_TEXTO PROPORCIONADO_
○ ○ ○ ○

REHENES DE NUESTRA PROPIA NATURALEZA

Juanma, después de haber leído mucho y tras haberme entrevistado con infinidad de policías españoles (y no españoles, algunos) que experimentaron vivencias vitales extremas frente a otras personas, tengo claras algunas cosas que pienso que son como yo las veo o interpreto, hasta que un galeno especializado me corrija. Pero es que hasta con un neuropsiquiatra de aquí he hablado de ello sin que me haya enmendado la plana. Por tanto, no, Juanma, NO se desconecta en un plis plas.

No. El Sistema Nervioso Simpático nos prepara en un periquete, casi con un gran empujón emocional, para luchar de modo tal que nos volvemos casi irracionales y salvajes por y para sobrevivir. Perder el control cognitivo es lógico y normal. Es, creo yo, hasta natural en estas situaciones tan extremas que me estás planteando. Y el Sistema Nervioso Parasimpático, que es el que nos ha de devolver a la calma emocional (racional y cognitiva), NO OBRA SU MILAGRO calmándonos en 1, 2 o 3 segundos.

No. Nos pasa con todos los instintos primarios llevados a su extrema o máxima expresión. El primer instinto primario es sobrevivir. Y luego están comer y procrear (perpetuar la especie). Si llevamos estos instintos al límite en situaciones muy extremas: matar ante la posibilidad de morir, comer tras pasar 3 días sin probar bocado o echar un polvo tras estar meses en absoluta abstinencia, obraremos casi asilvestradamente porque llegaremos, en la defensa por la supervivencia, en el papeo y en el éxtasis sexual, a un punto de no retorno rápido a la normalidad si se nos ordena parar. O sea, en la defensa feroz si el ataque letal contra nosotros se depone inesperadamente, no pararemos al mismo tiempo que nuestro antagonista. No podremos. Somos víctima, rehenes más bien, del desenfreno fisiológico y mental por la supervivencia. Somos víctimas de ello, afortunadamente para nuestra pervivencia. Pero para el Derecho Penal podríamos ser, desgraciadamente, también víctimas de todo lo anterior: la ley no va de la mano de la evolución y de la biología humana puesta en el trampolín extremo vital. Por ello a un perro que ladra cuando se asusta no se le debería regañar. Como tampoco a un ave que emprende el vuelo al vernos tampoco podríamos reprocharle su vuelo al creer el pájaro que va a ser capturado por nosotros.

○ ○ ○ ○

_REGISTROS DADOS_
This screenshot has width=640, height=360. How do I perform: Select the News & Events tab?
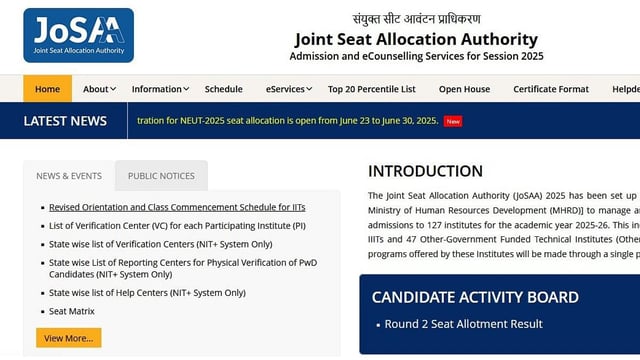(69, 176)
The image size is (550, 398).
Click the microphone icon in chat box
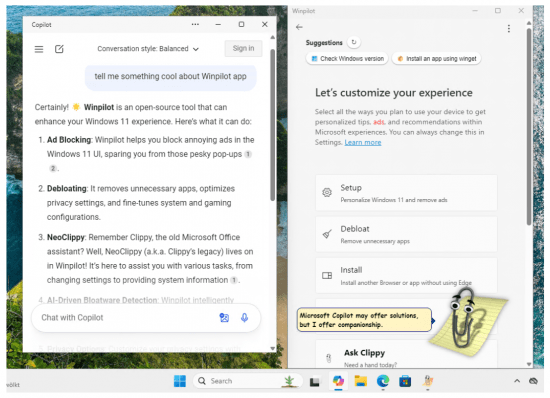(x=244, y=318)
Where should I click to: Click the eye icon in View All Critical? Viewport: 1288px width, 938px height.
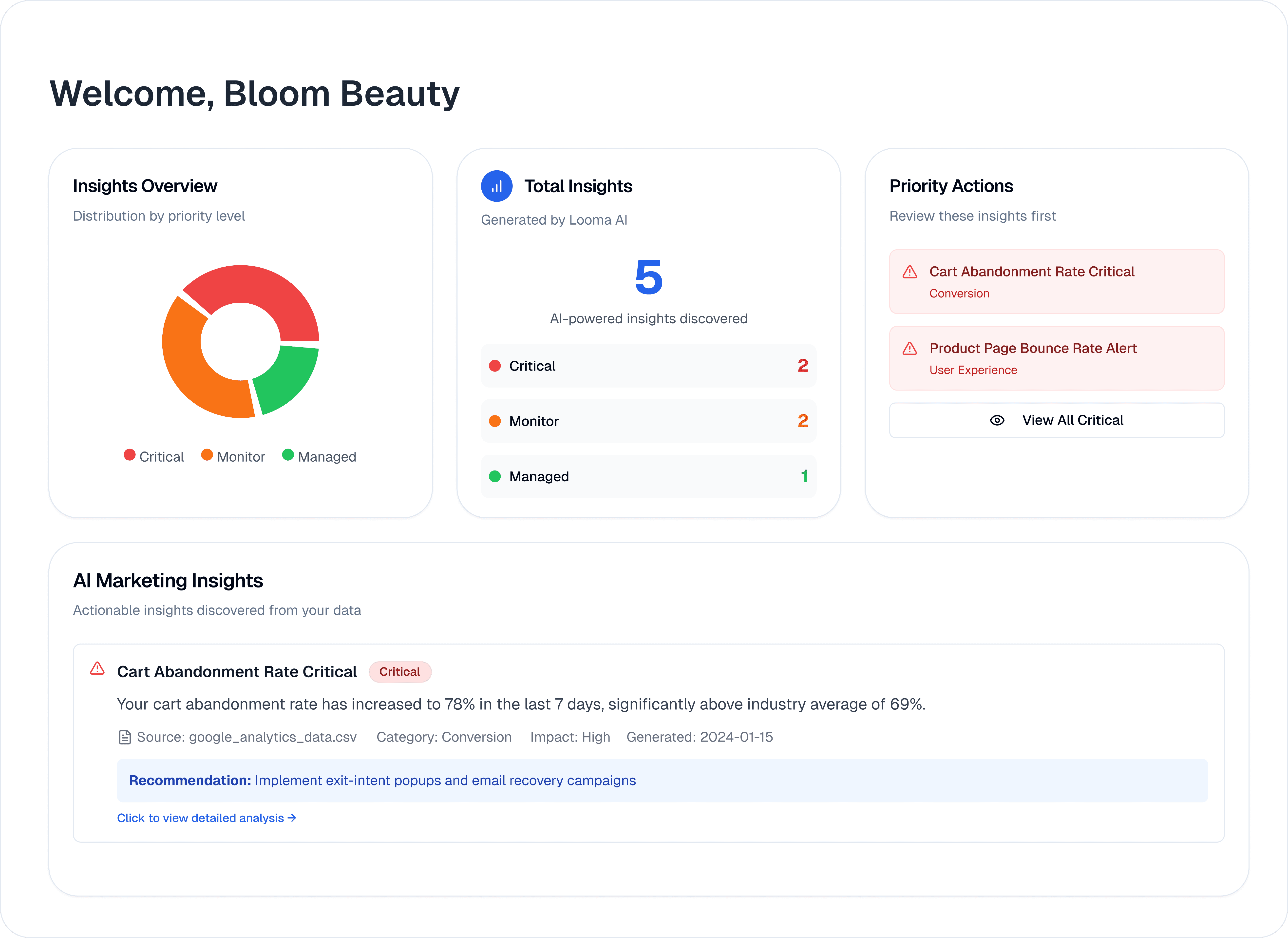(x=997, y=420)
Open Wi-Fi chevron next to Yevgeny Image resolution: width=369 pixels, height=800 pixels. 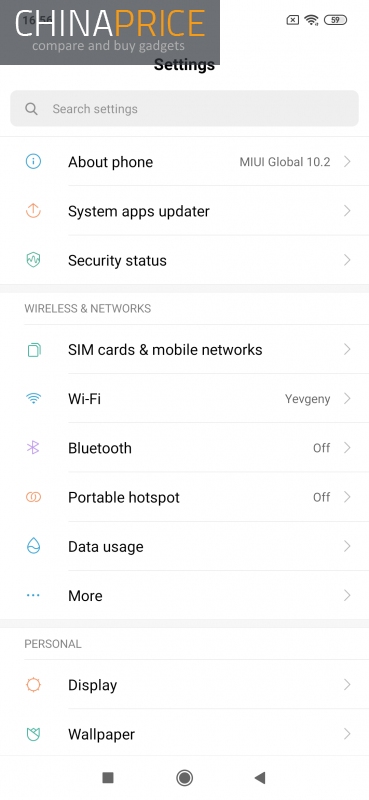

○ ○ ○ ○

_APLICA LO LEÍDO_
**A)** ¿Puedes repetir el texto sobre los instintos primarios desde "REHENES DE NUESTRA" hasta "un plis plas."?
**B)** ¿Concuerdan con el texto sobre los instintos primarios estas afirmaciones? Responde sí o no a cada una y cita las palabras del texto que lo deciden. (i) El Sistema Nervioso Parasimpático nos devuelve la calma en uno, dos o tres segundos. (ii) El primer instinto primario es sobrevivir. (iii) Un neuropsiquiatra corrigió la idea al hablar de ello.
**C)** ¿Puedes proseguir el texto sobre los instintos primarios a partir de donde termina?

_RESPUESTAS DEL EJERCICIO_
**A)**
REHENES DE NUESTRA PROPIA NATURALEZA

Juanma, después de haber leído mucho y tras haberme entrevistado con infinidad de policías españoles (y no españoles, algunos) que experimentaron vivencias vitales extremas frente a otras personas, tengo claras algunas cosas que pienso que son como yo las veo o interpreto, hasta que un galeno especializado me corrija. Pero es que hasta con un neuropsiquiatra de aquí he hablado de ello sin que me haya enmendado la plana. Por tanto, no, Juanma, NO se desconecta en un plis plas.

**B)**
(i) No: «NO OBRA SU MILAGRO calmándonos en 1, 2 o 3 segundos».
(ii) Sí: «El primer instinto primario es sobrevivir».
(iii) No: «hasta con un neuropsiquiatra de aquí he hablado de ello sin que me haya enmendado la plana».

**C)**
No pueden pedirnos a los animales humanos, seamos o no seamos policías, que no sudemos durante una carrera a pie. Y tampoco se nos puede exigir que anulemos la emoción miedo, que es la que desata toda esta catarsis metabólica. Por ello, como policías, deberíamos aprender mucho y muy bien cómo funcionamos por dentro. Así podríamos, con el adecuado entrenamiento y con la debida concienciación, mitigar o gestionar los efectos salvajes y casi incontrolables que surgen en el curso de nuestras acciones límite.

No podemos dejar de movernos cuando vamos a eyacular, porque se nos ordene de buenas a primeras estando ya a punto de llegar al clímax. No podemos dejar de introducir más comida en nuestra boca, aunque suene la bocina, pues llevamos 3 días sin comer nada. Y no podemos, en una gota de tiempo, dejar de ser muy ofensivos-defensivos, porque el malo haya soltado el arma que quizás ni estamos visualizando. Y a más segundos de lucha por la vida o a más exposición ante agentes estresores (prolongadas y peligrosas persecuciones policiales, por ejemplo), más difícil resulta tirar del freno de mano mental y lograr frenar.

De esto he hablado, como te dije antes, con un conocido mío que es neuropsiquiatra. Él me preguntaba cosas… y yo a él. Leyó «En la línea de fuego» y le encantó. O eso me dijo.